** start Passage given **

While MJD was the offense last season, does Jacksonville really need him? We ask because the Jags won five games, even with a guy in the backfield rushing for more than 1,600 yards. The bigger issue in a league where success is determined by the quarterback is the evolution of Blaine Gabbert. Reviews for the passing game through the first week of camp have been mixed but new offensive coordinator Bob Bratkowski has lauded Gabbert's progress.
"That passing game right now is not very good," Bratkowski said after practice Monday. "It starts with the protection, the drops, running the routes improperly. I know when you stand on the sidelines and look at it a lot of times it looks like it's a quarterback, but I'll be honest with you many cases the quarterback is getting fooled or he's under pressure and having to make decisions faster than you would want him to make."
Gabbert has been the target of criticism since coming into the league in 2011 but coach Mike Mularkey sees a completely different player this summer.
"I don't see some of the things last year I saw on tape," Mularkey told CBSSports.com's Pete Prisco last week. "I see him much more balanced in the pocket. He is accurate. To his left, he still has some errant throws. He can get the play and call it without 'give it to me again, give it to me again.' I've been around a lot of those guys. Once he hears it, he's in the huddle and calls it. He has a lot of confidence about him. He hasn't let any of the stuff written about him get to him."
There's still a long way to go; rookie first-rounder Justin Blackmon may finally be under contract but he's a week behind his teammates. Meanwhile, free-agent acquisition Laurent Robinson has struggled early in camp. And while MJD's presence won't make or break the Jags' season, he'd be a nice security blanket for an unproven quarterback.
If there's a silver lining it's this: the bar is so low in Jacksonville that the team could win five or six games in 2012 and it could be considered progress. Ideally, they'd win many more than that but reality suggests otherwise.

** end Passage given **

> **Task objective**
Reproduce the Jacksonville passage word for word, starting at "If there's a" and ending at "reality suggests otherwise.". Answer using nothing but the Jacksonville passage.

** start Record extracts **

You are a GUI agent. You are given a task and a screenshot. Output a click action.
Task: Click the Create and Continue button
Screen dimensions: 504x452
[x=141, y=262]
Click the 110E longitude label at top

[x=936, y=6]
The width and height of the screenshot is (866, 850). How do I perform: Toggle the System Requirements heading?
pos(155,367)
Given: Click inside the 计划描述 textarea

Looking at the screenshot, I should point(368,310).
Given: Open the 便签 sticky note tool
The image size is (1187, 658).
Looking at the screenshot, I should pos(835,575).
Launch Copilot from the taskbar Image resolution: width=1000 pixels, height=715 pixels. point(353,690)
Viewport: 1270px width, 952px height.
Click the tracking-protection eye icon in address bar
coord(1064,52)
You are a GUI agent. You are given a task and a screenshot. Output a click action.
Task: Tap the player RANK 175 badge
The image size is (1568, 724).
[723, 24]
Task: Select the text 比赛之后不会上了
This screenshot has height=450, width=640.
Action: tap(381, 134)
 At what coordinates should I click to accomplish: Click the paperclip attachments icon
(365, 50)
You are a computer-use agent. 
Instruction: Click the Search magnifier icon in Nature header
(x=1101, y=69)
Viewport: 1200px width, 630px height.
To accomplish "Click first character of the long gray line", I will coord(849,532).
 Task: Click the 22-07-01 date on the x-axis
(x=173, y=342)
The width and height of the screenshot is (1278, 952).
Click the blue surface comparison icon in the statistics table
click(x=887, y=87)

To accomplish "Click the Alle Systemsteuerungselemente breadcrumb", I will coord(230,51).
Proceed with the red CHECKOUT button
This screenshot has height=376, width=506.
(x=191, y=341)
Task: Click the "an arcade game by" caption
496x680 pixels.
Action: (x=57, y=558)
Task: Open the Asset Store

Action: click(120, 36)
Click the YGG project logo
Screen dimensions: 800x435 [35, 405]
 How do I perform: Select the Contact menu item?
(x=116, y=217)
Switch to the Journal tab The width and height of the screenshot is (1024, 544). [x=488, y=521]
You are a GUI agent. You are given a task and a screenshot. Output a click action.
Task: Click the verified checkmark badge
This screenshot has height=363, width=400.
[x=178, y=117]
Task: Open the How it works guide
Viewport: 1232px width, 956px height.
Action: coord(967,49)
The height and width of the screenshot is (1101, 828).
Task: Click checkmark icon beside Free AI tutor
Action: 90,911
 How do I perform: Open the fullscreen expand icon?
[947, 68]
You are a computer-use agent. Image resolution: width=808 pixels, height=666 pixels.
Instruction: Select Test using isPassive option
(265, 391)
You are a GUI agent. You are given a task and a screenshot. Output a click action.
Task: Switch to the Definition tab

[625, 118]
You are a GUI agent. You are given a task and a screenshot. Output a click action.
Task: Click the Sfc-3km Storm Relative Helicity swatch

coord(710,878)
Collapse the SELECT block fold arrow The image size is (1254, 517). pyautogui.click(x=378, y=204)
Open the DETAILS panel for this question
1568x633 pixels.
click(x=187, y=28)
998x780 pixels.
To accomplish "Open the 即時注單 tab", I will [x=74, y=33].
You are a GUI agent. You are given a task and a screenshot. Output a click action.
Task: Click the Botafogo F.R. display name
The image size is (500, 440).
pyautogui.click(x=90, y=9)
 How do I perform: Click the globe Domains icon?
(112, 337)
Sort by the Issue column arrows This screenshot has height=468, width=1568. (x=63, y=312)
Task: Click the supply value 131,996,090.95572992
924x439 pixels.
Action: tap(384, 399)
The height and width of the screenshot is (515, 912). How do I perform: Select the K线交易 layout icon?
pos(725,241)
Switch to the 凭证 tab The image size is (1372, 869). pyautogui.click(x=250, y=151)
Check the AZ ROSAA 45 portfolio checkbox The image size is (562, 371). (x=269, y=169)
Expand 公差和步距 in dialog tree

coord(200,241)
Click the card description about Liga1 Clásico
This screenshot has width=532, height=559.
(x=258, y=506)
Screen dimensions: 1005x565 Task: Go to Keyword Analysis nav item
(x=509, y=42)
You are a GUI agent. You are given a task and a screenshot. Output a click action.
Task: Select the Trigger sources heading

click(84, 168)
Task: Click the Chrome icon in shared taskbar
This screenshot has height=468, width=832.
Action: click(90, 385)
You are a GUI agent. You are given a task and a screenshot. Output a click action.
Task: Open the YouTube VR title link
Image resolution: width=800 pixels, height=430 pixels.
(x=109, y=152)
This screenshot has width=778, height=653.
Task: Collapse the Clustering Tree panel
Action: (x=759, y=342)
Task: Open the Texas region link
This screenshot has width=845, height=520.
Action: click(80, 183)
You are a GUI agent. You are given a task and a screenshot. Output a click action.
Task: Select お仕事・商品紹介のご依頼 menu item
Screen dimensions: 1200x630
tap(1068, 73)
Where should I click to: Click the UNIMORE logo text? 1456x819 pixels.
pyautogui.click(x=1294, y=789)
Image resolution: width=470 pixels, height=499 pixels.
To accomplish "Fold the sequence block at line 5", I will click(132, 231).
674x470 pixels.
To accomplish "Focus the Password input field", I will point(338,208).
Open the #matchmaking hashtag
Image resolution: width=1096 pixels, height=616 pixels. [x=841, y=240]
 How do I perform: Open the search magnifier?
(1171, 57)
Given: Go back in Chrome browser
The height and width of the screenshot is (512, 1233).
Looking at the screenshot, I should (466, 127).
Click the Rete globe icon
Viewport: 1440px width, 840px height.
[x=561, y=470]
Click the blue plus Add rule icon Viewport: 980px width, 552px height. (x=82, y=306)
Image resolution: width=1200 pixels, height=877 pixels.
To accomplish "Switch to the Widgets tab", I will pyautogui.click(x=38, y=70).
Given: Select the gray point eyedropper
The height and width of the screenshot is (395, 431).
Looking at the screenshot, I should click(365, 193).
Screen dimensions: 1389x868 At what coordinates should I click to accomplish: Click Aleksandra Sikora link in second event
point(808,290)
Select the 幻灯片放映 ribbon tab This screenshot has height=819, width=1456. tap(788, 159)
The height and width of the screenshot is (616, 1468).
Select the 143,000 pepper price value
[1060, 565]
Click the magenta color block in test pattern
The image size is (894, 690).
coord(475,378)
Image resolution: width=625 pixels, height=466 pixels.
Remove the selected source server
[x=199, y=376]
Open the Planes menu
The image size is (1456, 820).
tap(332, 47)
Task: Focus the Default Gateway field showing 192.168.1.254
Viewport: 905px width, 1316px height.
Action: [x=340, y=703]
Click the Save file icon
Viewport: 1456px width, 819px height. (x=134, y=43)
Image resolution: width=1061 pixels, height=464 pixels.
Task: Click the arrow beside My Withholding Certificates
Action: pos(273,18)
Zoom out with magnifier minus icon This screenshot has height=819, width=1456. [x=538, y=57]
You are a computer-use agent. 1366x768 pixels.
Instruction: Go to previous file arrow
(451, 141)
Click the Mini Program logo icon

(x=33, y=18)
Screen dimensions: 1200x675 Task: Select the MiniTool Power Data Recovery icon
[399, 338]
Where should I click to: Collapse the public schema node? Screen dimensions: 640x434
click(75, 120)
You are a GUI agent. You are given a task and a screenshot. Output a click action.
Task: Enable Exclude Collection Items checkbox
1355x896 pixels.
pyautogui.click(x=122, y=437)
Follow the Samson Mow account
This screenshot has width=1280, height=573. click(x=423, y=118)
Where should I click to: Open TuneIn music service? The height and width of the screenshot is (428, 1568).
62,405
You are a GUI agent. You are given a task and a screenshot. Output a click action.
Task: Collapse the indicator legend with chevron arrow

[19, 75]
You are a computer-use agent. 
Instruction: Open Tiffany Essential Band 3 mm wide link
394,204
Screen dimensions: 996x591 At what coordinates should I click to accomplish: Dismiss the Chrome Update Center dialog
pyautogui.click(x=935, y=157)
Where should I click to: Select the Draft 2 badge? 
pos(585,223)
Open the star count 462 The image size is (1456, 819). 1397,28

** end Record extracts **

> **Written response**
If there's a silver lining it's this: the bar is so low in Jacksonville that the team could win five or six games in 2012 and it could be considered progress. Ideally, they'd win many more than that but reality suggests otherwise.